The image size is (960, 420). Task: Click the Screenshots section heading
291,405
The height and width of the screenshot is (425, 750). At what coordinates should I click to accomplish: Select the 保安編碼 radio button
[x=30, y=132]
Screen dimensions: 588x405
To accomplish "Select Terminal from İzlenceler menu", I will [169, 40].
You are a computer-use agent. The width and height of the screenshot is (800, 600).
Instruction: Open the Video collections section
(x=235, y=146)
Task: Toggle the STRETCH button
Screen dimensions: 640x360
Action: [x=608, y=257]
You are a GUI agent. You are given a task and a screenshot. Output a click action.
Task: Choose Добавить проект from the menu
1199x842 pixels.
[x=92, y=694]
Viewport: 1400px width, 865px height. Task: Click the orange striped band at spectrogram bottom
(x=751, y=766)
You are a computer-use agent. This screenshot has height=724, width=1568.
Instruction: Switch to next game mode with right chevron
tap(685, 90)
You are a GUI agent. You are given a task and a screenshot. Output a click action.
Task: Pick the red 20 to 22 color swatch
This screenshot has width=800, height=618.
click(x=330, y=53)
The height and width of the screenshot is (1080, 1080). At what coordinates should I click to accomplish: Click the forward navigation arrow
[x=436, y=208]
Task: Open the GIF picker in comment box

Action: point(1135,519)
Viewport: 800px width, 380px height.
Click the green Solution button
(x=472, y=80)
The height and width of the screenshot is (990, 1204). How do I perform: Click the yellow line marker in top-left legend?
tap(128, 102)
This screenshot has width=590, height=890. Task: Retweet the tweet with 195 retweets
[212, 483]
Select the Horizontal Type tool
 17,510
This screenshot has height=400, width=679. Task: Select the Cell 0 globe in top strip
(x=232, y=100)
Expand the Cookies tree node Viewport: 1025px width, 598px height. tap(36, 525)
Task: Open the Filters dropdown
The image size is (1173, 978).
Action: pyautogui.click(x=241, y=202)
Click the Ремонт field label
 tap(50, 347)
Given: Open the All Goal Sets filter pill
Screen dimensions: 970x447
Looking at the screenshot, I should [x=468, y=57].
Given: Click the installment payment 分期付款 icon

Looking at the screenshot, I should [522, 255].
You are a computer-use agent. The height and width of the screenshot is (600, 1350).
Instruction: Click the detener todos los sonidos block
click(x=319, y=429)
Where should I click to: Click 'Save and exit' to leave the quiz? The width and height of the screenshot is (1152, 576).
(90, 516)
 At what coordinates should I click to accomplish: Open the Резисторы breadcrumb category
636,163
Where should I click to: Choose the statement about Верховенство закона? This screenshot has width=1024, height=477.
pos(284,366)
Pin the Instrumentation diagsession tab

┄┄┄┄┄┄┄┄┄┄┄┄┄┄┄┄┄┄┄┄

**WHAT YOU SHOULD DO**
Run a filter over the data above and keep each line that contains the word "computer".

**EXERCISE RESULT**
You are a computer-use agent. The width and height of the screenshot is (800, 600).
You are a computer-use agent. This screenshot has height=724, width=1568.
You are a computer-use agent. The height and width of the screenshot is (600, 1350).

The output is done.